Een tweede taal spreken is uiteindelijk wat je wilt met je tweede taal. Het is echter iets wat veel mensen vergeten te oefenen.
Zo wordt aan woordenschat, luistervaardigheid en leesvaardigheid veel aandacht besteed met de vaak naïeve gedachte dat het spreken dan vanzelf gaat.
Spreekvaardigheid is echter iets wat vrijwel losstaat van bovengenoemde drie vaardigheden en zul je dus ook apart moeten oefenen.
Daarom heb ik voor jullie deze 13 spreekvaardigheidsoefeningen op een rijtje gezet.
Dit zijn de echte oefeningen die ik heb gebruikt om Frans in 90 dagen nagenoeg vloeiend te leren spreken.
Naast dat je stappen vooruit gaat maken zijn deze spreekvaardigheidsoefeningen ook nog verbazingwekkend amuserend.
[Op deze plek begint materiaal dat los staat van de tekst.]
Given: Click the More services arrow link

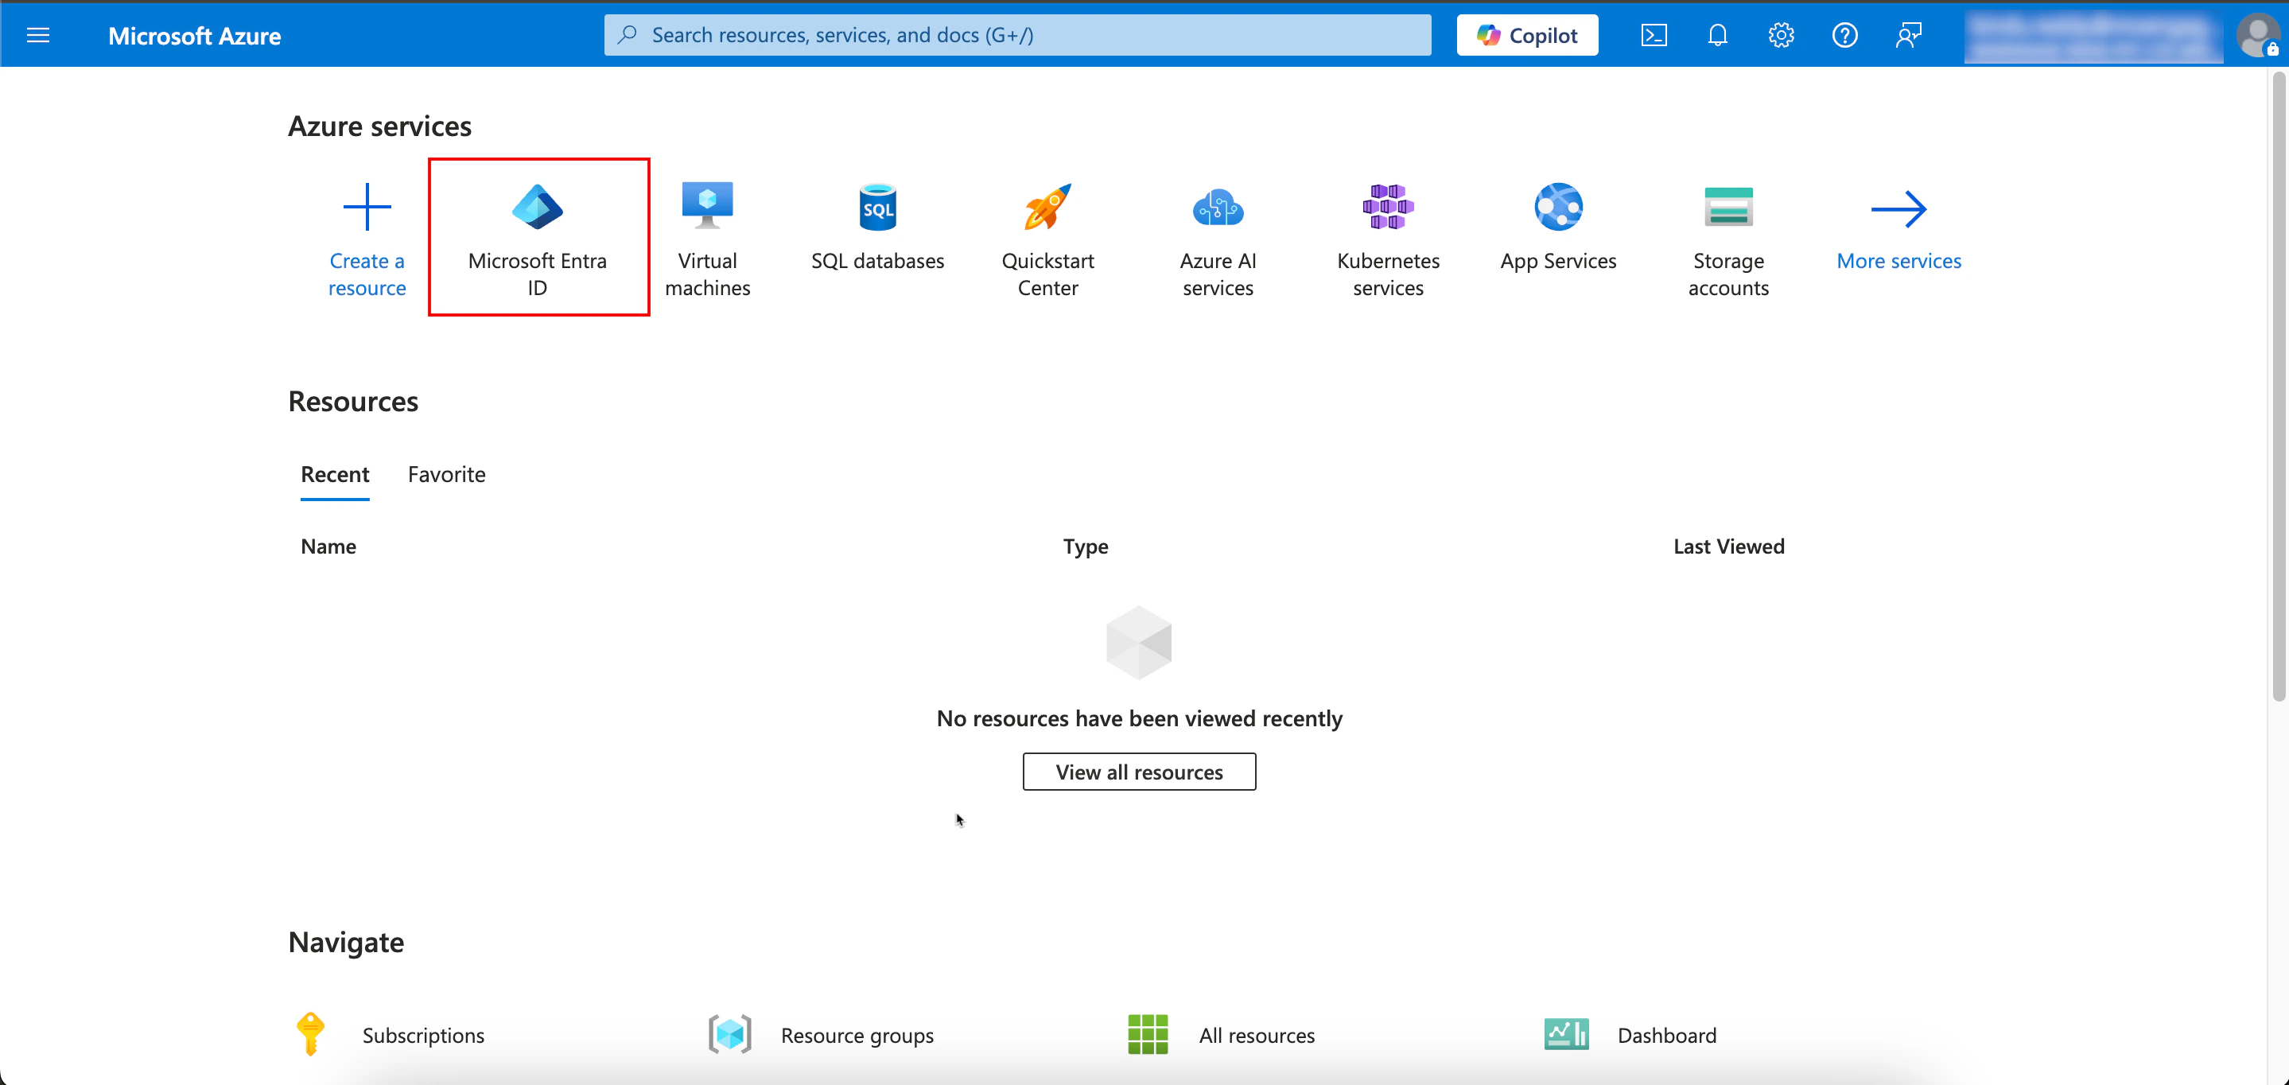Looking at the screenshot, I should [x=1899, y=229].
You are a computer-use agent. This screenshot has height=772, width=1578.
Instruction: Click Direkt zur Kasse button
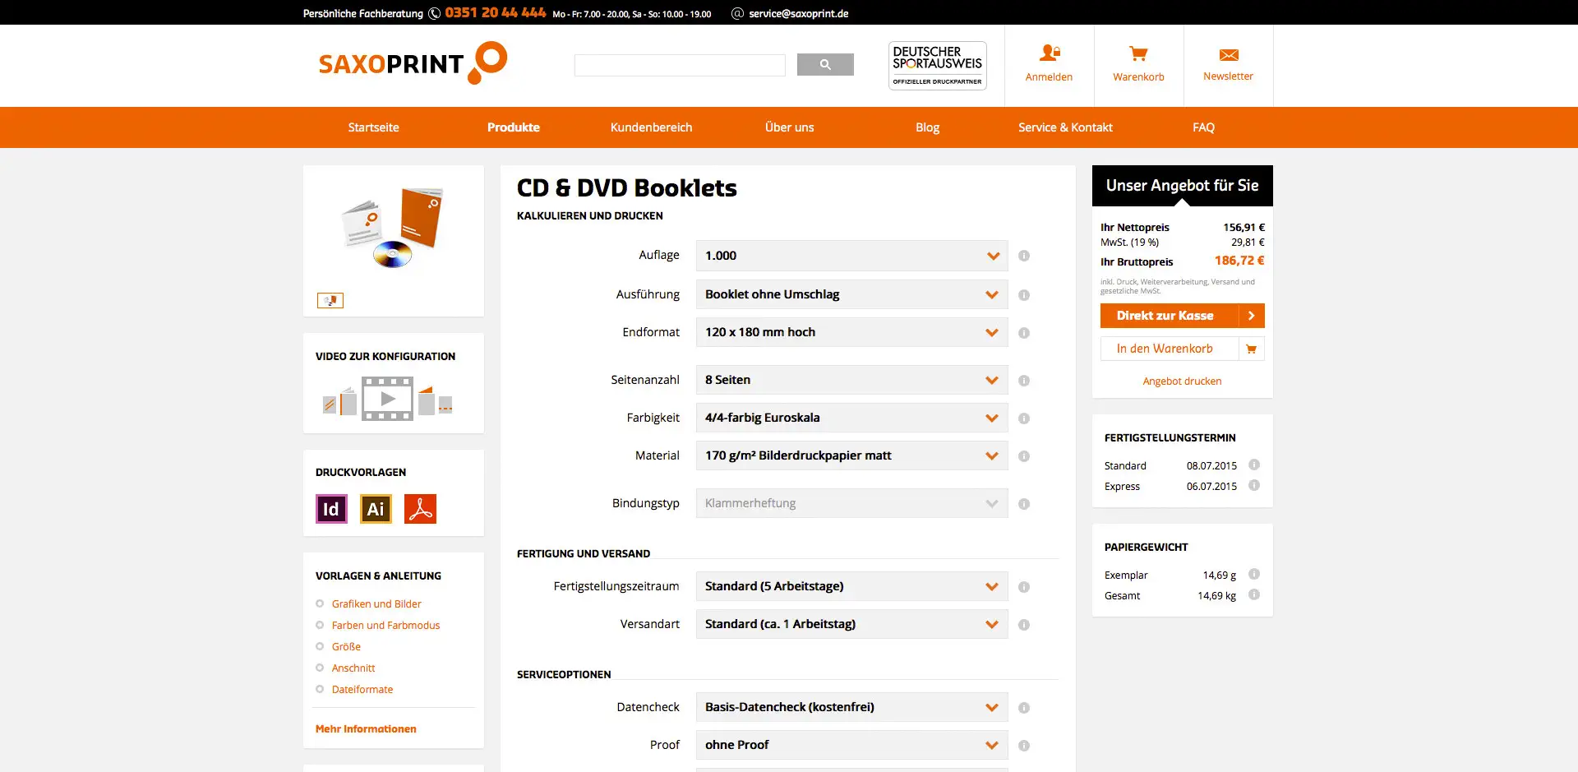pos(1181,316)
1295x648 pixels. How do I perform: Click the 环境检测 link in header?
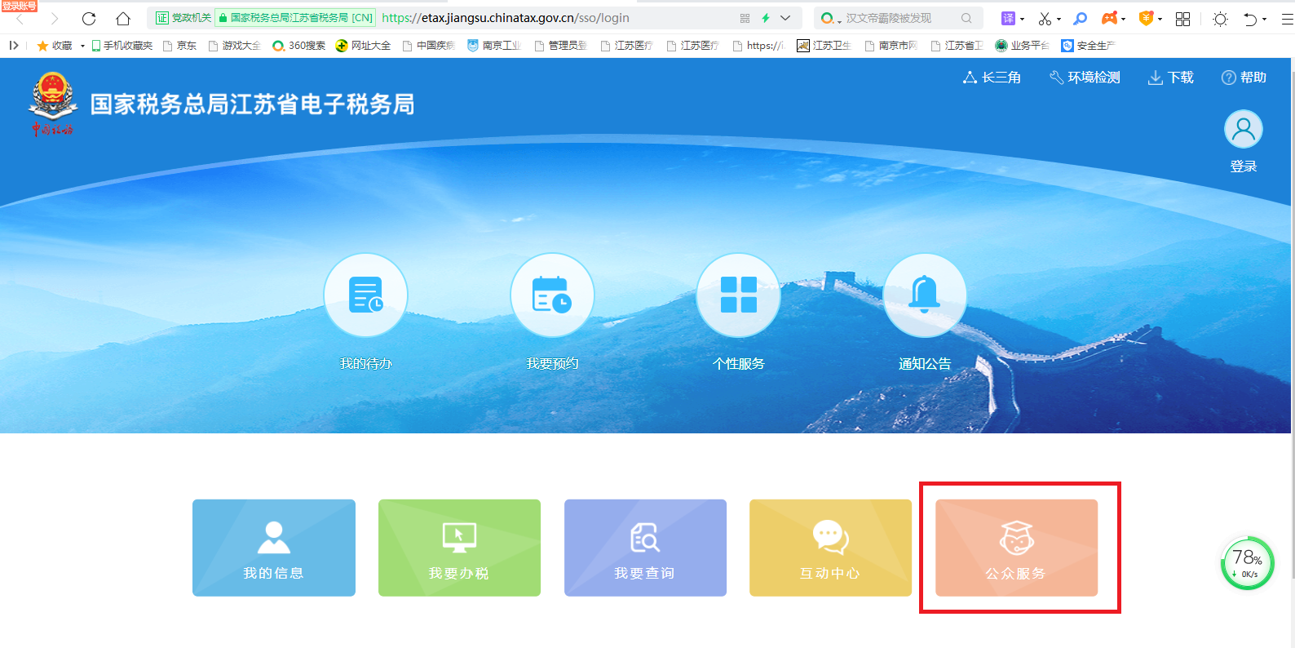pos(1085,78)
Het zijn namelijk allemaal oefeningen voor jou en je taalpartner. Het is belangrijk dat je taalpartner je constant verbetert! Je wilt de tweede taal wel goed leren spreken, natuurlijk.
Je kunt je taalpartners vinden op iTalki, daar heb ik mijn taalpartners (nu vrienden) ook ontmoet.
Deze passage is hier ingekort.